FTI holds first creditors meeting for troubled Tribe Breweries

09 March 2023 Consultancy.com.au 3 min. read

The restructuring practice of FTI Consulting has been called in as voluntary administrators of independent brewery Tribe – the second craft market player to run into trouble in as many months.

One of Australia’s largest independent brewing companies, Tribe Breweries, has run into trouble, with FTI Consulting called in as administrators.

The firm has assumed responsibility for day-to-day operations as creditors prepare for their first meeting, ensuring there is no disruption to the production of brands such as Tribe-owned Stockade Brew and Mornington Peninsula along with licensed drinks including Pabst Blue Ribbon and Aloha 65.

FTI holds first creditors meeting for troubled Tribe Breweries

“The board is of the view that Tribe’s financial structure and debts cannot support the business at a time of challenging trading conditions,” said CEO Amarto Basu. “After exploring a range of options, the directors believe this step will provide the best opportunity to protect the future of the business and the interests of employees and stakeholders. This has been a difficult decision, but one that we hope will help put Tribe onto a sustainable footing for the future.”

Established by the Szpitalak family in 2018 out of Brewpack, Tribe in 2019 spent $35 million on a state-of-the-art brewing facility in Goulburn, which together with a second site in Sydney holds a combined current production capacity of 38 million litres. That facility was funded by a 50 percent stake to private equity firm Advent Partners, with the company put on the market last year and reportedly attracting interest from rival Young Henrys – then, and again now.

In an interview with the AFR last year, Basu predicted an upcoming wave of M&A activity in the craft beer segment due to rising production and transport costs, but believed Tribe’s scale kept the company somewhat sheltered compared to smaller players.

Now, Tribe has become the second independent brewery to hit the skids in as many months, following the voluntary administration of Brisbane-based Ballistic Beer Co in late January, the latter being overseen by PKF.

“PKF’s present intention is to carry on the company’s activities and to continue trading,” the firm stated of Ballistic, with Melbourne-based partners Jason Stone and Paul Allen appointed as administrators, the latter a former managing director at FTI Consulting.

“We are reviewing the company’s operations, activities and financial position to enable us to provide an opinion on the company's future.
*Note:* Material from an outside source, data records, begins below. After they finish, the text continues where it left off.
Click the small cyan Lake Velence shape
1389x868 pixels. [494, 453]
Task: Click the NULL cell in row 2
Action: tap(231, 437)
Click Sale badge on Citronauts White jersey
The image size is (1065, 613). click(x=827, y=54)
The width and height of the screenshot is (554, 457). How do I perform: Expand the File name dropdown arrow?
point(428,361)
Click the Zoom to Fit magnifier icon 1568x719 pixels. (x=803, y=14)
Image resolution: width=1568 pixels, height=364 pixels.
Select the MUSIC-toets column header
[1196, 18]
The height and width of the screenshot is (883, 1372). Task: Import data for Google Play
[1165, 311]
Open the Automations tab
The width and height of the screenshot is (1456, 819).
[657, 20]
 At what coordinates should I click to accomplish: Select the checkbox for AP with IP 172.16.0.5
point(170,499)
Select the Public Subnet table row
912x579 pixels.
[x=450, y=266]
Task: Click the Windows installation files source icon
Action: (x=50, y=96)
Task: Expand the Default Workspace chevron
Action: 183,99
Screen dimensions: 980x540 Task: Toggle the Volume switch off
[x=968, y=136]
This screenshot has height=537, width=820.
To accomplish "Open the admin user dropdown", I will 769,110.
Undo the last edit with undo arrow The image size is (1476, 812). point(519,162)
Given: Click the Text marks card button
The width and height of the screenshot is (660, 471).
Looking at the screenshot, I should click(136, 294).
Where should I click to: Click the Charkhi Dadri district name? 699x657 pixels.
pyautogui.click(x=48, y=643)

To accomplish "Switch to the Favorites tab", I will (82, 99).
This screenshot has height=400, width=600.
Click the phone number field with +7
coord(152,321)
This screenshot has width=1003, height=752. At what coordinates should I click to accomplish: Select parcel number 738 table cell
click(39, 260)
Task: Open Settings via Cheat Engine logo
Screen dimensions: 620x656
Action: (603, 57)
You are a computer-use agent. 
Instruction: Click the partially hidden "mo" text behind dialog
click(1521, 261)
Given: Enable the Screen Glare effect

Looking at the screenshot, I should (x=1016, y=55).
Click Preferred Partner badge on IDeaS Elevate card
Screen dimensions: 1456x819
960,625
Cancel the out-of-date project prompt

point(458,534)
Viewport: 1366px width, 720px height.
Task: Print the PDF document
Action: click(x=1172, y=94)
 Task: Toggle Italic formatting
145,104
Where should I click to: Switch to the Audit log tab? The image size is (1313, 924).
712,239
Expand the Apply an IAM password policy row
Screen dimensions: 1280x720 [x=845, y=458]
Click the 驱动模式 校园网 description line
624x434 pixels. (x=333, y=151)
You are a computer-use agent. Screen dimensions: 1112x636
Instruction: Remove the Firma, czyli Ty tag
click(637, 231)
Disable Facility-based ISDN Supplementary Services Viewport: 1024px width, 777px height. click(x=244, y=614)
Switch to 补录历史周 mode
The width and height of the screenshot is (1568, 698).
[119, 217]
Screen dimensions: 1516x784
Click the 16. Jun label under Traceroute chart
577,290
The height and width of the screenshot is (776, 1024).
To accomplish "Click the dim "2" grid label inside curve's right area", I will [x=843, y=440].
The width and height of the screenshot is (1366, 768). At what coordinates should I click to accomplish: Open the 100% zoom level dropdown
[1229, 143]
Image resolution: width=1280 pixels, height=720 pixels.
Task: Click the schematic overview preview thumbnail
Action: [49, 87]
It is expected that a proposal will be received and if accepted see the company continue into the future.”

Tribe’s appointed administrators, senior managing directors Christopher Hill and Joseph Hansell of FTI Consulting’s Sydney office (the latter who just returned from a charitable cycling tour of New Zealand) were somewhat more cagey ahead of the first creditors meeting held on the 9th of March, stating; “We will conduct an independent assessment of the financial position of Tribe and seek to make a recommendation for the future that is in the best interest of the creditors and stakeholders.”

According to various industry statistics, Australia’s craft beer segment is now worth somewhere in the ballpark of $1 billion, and accounts for a between ten and fifteen percent revenue share of the overall market. The big international players however – Asahi and Kirin via their local CUB and Lion acquisitions – control close to thirds of the craft market, having in recent years snapped up former independents such as Stone & Wood, 4Pines, Pirate Life, and Balter.